The detail pitched camp on rising ground in the rear of the Hotel Munnatawket, not far from the site of the battalion’s camp some five years later.

The Maine lay at anchor in Fisher’s Island Sound. The remainder of the division went by rail to New Haven on the following Monday morning and sailed for the island on the steamer Richard Law. The two divisions with the engineer branch and the staff made the battalion nearly 140 strong.

Captain Sigsbee was in command of the ship, the same officer who was in command when the tragedy in the harbor of Havana happened seven months later. His face became familiar to most of our men, as did also that of Lieutenant Wainwright, executive officer at the time of the explosion, and when that tragedy came the horror had a personal as well as a patriotic interest for many members of the Second Division, who remembered by name and face many a man in the ship’s complement.

Most of the work was at Camp Long or in small boats, but not a little was on the ship, where gun drill was among the most interesting of the branches. A lecture on the Whitehead torpedo was a feature of the curriculum.

One afternoon during the tour of duty on the Maine, the signal squads of the First and the Second Divisions met in a contest for a trophy cup and the squad from the Second won. The winning team included Quartermasters Cheney and Wightman and Seamen Bosworth and V. Morgan.

It is interesting to hark back to the Maine days and to record that a racing cutter crew was evolved and that it received some, if not much, instruction and encouragement from men on the Maine.

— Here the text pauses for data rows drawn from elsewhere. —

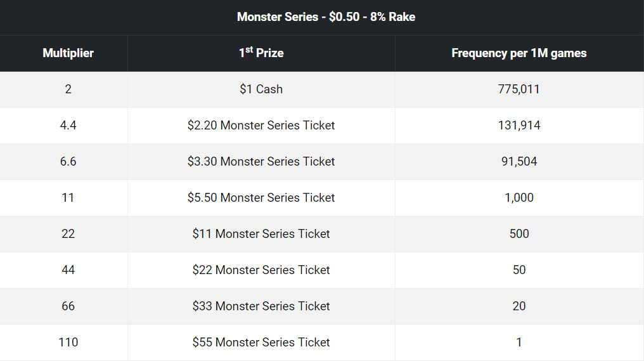
Task: Select the 1st Prize column header
Action: tap(261, 53)
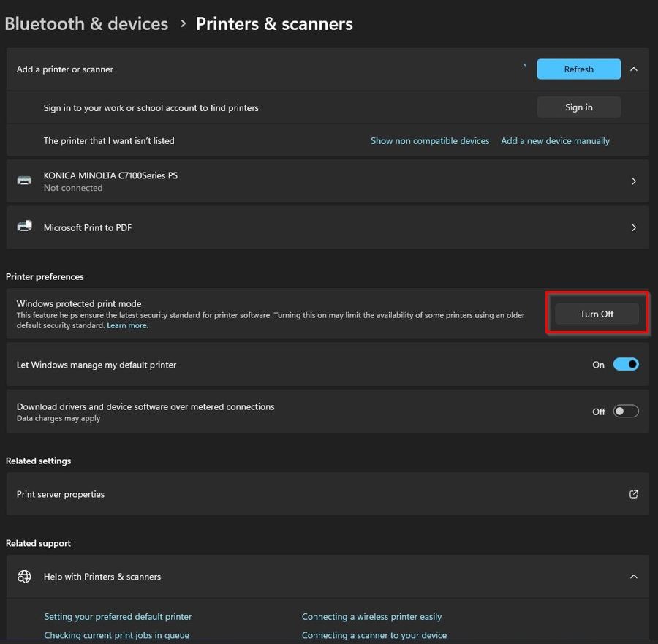The width and height of the screenshot is (658, 644).
Task: Click the Sign in button
Action: (x=578, y=107)
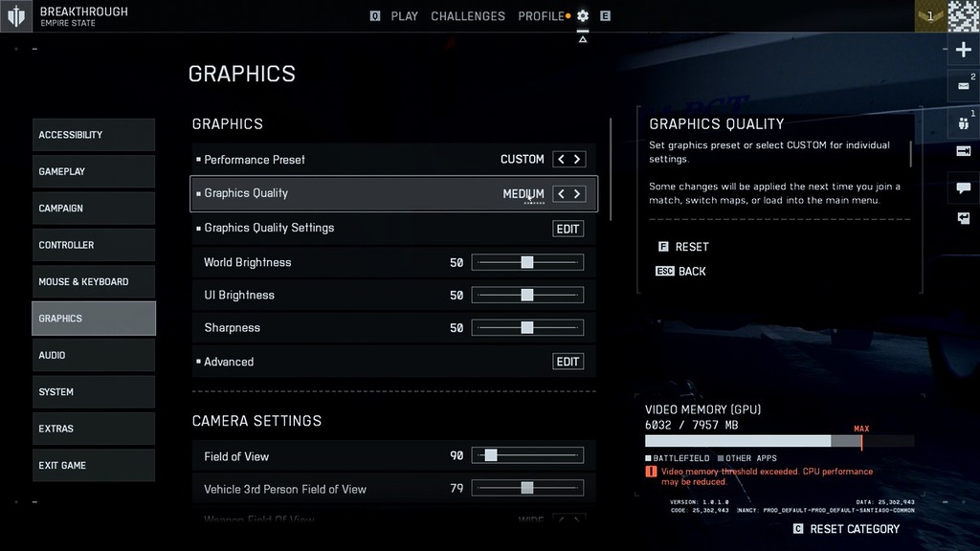This screenshot has width=980, height=551.
Task: Open the squad members icon in sidebar
Action: click(x=964, y=122)
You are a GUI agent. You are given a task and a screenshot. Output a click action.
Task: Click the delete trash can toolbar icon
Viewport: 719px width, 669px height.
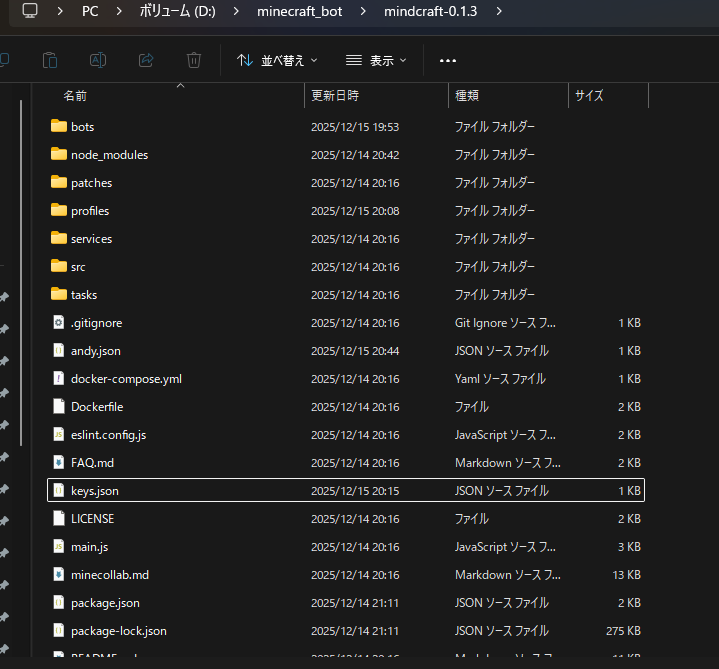194,60
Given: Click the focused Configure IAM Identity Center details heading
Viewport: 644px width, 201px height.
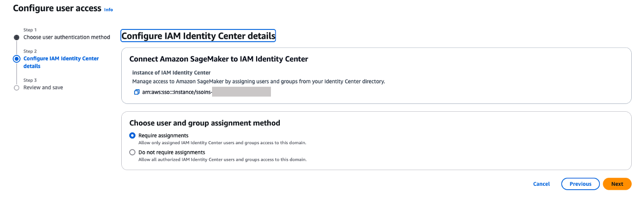Looking at the screenshot, I should click(x=198, y=36).
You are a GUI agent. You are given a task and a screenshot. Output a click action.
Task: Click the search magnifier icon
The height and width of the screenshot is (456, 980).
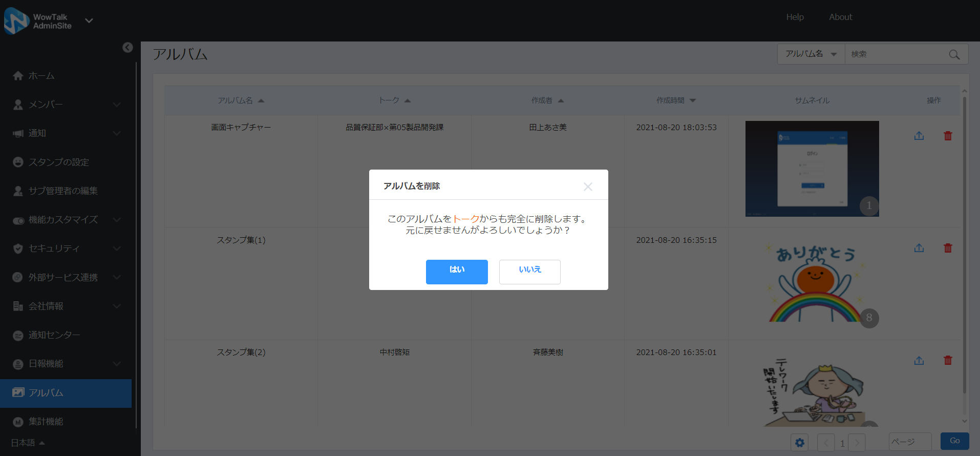click(x=954, y=54)
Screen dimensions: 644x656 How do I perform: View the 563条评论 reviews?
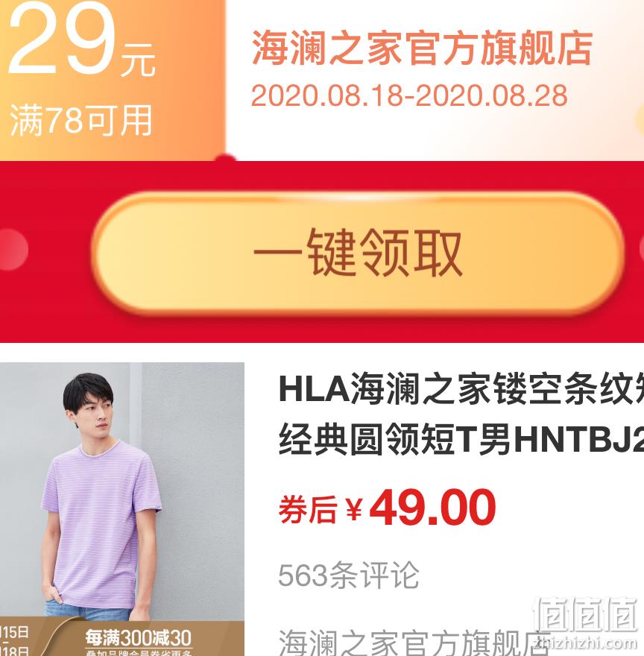tap(349, 575)
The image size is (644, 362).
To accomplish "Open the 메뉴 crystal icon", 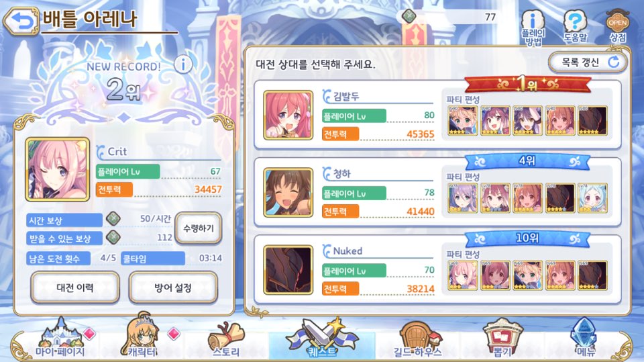I will pos(584,337).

Out of the mist of that week it is recorded that this crew was made up of these oarsmen: First, Seaman Baxter; Second, Quartermaster Wightman; Third, Coxswain Osgood; Fourth, Seaman Wells; Fifth, Gunner’s Mate Root; Sixth, Seaman Havens; Seventh, Seaman Gilbert; Eighth, Boatswain’s Mate Morrell; Ninth, Coxswain Northam; Tenth, Seaman Ingalls; Eleventh, Gunner’s Mate Cuntz, and Twelfth, Seaman J. Morgan. Without experience the crew contested with the crack twelve of the New Haven Division and was beaten only by three-quarters of a boat length.

The Hartford Division returned on the tugs Coulston and Mabel, arriving at the steamboat landing in the early evening.